▸ Raw records
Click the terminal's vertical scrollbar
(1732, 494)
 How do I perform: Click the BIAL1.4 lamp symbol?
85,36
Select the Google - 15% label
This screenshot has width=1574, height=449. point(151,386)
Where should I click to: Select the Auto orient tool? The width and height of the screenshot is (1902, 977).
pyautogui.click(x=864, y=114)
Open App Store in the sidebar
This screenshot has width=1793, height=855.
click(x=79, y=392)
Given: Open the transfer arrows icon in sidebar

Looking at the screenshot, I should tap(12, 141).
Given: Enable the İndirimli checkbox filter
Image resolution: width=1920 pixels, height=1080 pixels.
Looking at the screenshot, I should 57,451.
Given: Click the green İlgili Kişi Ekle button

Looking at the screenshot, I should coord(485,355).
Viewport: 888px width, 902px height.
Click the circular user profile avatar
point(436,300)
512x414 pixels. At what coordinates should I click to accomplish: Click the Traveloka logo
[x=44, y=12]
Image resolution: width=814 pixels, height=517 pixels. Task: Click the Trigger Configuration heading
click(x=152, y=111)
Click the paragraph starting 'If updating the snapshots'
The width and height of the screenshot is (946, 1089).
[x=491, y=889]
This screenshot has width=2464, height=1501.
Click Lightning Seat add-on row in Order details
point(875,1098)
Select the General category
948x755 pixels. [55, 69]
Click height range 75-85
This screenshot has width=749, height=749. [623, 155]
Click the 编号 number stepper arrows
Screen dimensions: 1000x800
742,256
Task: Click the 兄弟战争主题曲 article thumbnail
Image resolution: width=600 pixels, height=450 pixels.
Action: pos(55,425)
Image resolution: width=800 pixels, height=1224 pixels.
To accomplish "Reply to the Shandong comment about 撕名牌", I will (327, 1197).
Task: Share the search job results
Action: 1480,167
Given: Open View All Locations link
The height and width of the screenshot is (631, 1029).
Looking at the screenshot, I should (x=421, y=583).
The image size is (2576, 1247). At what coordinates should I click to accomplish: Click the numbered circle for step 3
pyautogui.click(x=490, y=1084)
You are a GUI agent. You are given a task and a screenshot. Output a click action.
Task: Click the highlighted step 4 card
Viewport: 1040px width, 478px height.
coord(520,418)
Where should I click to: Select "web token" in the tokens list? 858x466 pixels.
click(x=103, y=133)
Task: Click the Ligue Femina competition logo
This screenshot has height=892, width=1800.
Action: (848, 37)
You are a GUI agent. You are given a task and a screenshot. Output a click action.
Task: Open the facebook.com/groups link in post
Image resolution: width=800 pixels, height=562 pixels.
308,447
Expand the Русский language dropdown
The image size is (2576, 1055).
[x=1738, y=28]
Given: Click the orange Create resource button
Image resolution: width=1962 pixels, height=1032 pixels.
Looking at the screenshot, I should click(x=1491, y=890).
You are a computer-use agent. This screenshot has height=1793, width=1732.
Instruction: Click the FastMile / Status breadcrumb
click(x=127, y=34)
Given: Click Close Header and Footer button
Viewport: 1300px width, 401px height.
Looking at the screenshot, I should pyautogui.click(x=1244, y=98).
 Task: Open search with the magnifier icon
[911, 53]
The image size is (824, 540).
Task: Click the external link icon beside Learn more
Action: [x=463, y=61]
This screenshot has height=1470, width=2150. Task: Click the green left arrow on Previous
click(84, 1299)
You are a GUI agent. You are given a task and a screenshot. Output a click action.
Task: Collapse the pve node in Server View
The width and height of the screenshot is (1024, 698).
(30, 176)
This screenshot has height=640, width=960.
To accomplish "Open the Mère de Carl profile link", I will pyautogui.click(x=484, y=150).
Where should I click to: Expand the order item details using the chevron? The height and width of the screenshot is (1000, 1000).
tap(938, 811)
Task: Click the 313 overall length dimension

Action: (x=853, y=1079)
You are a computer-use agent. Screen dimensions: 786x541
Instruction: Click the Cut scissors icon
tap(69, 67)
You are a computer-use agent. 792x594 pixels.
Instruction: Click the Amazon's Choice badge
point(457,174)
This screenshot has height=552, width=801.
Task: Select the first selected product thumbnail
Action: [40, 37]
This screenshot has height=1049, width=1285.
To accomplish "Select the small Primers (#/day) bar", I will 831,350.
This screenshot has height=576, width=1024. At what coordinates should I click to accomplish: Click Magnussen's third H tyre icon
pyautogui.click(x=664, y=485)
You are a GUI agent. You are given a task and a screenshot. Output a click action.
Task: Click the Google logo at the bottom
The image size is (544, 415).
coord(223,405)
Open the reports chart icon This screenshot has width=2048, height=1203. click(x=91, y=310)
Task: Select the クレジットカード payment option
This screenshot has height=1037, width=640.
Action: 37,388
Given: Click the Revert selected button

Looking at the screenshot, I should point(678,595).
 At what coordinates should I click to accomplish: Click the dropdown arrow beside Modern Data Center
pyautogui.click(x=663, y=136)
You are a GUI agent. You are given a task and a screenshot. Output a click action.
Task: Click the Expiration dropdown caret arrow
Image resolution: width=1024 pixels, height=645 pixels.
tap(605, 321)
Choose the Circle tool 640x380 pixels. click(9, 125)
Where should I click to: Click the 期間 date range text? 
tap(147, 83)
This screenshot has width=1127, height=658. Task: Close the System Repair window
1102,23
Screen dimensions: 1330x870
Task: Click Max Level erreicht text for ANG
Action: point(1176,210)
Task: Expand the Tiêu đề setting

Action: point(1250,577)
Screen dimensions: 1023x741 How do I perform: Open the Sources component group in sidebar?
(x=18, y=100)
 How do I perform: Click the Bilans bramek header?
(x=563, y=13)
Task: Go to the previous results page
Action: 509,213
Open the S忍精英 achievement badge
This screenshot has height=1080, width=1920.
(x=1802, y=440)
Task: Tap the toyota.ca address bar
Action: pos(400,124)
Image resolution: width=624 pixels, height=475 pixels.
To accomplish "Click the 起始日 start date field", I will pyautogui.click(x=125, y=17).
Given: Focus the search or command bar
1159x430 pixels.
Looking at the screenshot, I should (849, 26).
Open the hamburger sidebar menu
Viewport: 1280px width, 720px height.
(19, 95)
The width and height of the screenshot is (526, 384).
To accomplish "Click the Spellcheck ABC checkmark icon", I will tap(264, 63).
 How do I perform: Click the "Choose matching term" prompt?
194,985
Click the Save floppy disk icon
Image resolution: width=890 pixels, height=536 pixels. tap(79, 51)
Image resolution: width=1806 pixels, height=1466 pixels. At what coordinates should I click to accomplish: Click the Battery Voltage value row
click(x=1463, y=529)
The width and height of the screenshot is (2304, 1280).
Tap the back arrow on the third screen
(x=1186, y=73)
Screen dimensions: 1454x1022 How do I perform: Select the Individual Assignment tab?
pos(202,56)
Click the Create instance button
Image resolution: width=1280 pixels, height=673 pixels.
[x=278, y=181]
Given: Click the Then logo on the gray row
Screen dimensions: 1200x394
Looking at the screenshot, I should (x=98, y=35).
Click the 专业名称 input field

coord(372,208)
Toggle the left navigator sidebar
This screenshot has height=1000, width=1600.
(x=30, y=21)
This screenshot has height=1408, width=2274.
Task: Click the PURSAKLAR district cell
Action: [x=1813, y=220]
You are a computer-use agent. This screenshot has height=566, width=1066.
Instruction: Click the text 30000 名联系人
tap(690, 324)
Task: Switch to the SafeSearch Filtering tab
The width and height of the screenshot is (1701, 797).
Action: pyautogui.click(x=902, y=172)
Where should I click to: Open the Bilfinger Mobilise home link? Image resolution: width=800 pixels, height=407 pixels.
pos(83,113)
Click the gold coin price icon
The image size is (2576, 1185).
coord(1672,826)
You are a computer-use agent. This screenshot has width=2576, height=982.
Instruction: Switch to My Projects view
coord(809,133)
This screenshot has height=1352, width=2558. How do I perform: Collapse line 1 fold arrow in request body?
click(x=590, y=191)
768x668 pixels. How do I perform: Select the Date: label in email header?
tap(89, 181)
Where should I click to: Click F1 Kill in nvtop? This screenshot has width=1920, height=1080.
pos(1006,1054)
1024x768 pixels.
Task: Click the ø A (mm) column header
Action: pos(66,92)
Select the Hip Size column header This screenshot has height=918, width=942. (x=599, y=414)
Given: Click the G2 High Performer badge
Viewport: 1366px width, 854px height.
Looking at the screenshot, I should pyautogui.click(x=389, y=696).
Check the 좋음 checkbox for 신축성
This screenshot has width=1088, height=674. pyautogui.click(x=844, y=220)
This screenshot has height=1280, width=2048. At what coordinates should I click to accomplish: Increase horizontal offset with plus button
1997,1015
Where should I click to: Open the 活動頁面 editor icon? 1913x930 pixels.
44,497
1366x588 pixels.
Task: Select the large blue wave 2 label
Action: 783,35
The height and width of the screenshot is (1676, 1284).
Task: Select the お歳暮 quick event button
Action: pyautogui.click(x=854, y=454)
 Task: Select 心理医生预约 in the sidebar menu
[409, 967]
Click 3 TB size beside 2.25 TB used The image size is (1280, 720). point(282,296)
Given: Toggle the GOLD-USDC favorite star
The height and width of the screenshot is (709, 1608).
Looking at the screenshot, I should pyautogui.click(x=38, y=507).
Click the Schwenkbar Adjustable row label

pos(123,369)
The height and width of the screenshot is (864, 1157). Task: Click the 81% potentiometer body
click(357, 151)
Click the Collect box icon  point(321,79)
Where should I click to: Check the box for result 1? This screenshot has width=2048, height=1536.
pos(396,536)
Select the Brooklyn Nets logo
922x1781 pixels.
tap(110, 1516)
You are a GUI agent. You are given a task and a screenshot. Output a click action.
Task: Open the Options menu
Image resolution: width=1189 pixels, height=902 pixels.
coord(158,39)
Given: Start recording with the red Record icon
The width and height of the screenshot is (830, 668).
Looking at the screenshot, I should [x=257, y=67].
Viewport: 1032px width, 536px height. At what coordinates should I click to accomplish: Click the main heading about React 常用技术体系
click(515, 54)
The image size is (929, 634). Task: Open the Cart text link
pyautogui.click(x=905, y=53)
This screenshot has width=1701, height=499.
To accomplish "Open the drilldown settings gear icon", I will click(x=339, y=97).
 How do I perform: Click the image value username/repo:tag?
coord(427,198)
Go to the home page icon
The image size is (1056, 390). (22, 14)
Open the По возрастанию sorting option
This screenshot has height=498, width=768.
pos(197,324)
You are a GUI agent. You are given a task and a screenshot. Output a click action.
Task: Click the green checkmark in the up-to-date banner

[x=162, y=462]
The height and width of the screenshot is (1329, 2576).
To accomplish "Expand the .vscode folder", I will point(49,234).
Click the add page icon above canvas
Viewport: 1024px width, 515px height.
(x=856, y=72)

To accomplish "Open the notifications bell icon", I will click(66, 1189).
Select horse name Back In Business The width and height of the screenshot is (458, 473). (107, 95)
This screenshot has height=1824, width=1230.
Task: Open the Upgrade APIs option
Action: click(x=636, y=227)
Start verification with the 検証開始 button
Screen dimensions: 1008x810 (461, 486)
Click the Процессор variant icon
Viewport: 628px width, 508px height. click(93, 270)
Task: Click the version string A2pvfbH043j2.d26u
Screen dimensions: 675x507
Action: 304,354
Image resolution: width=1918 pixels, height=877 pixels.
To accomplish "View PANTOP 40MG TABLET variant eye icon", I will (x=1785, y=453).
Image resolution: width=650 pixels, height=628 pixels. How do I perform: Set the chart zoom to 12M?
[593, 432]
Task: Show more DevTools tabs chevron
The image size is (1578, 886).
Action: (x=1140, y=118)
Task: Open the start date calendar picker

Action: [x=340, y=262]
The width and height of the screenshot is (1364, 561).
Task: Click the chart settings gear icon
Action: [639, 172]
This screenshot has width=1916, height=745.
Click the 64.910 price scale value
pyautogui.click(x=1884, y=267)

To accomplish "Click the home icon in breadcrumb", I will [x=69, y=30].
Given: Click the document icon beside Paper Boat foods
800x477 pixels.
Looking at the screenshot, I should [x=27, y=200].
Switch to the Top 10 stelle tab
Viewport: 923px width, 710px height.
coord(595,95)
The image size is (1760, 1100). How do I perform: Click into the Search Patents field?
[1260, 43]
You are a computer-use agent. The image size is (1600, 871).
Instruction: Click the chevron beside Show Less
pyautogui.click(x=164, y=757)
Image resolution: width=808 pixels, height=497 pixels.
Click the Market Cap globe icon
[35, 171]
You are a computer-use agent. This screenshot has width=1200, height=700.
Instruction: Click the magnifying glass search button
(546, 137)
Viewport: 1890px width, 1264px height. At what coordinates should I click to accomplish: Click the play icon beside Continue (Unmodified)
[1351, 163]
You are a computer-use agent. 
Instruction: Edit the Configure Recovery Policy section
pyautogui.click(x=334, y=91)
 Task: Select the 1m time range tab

▸ Goal
Reproduce the stretch of lines from the one containing "Click the Collect" through the one containing "The image size is (1056, 390). (22, 14)", substituting "Preferences menu" for "Options menu" and leaving everything else unchanged.

▸ Answer for the task
Click the Collect box icon  point(321,79)
Where should I click to: Check the box for result 1? This screenshot has width=2048, height=1536.
pos(396,536)
Select the Brooklyn Nets logo
922x1781 pixels.
tap(110, 1516)
You are a GUI agent. You are given a task and a screenshot. Output a click action.
Task: Open the Preferences menu
Image resolution: width=1189 pixels, height=902 pixels.
coord(158,39)
Given: Start recording with the red Record icon
The width and height of the screenshot is (830, 668).
Looking at the screenshot, I should [x=257, y=67].
Viewport: 1032px width, 536px height. At what coordinates should I click to accomplish: Click the main heading about React 常用技术体系
click(515, 54)
The image size is (929, 634). Task: Open the Cart text link
pyautogui.click(x=905, y=53)
This screenshot has width=1701, height=499.
To accomplish "Open the drilldown settings gear icon", I will click(x=339, y=97).
 How do I perform: Click the image value username/repo:tag?
coord(427,198)
Go to the home page icon
The image size is (1056, 390). (22, 14)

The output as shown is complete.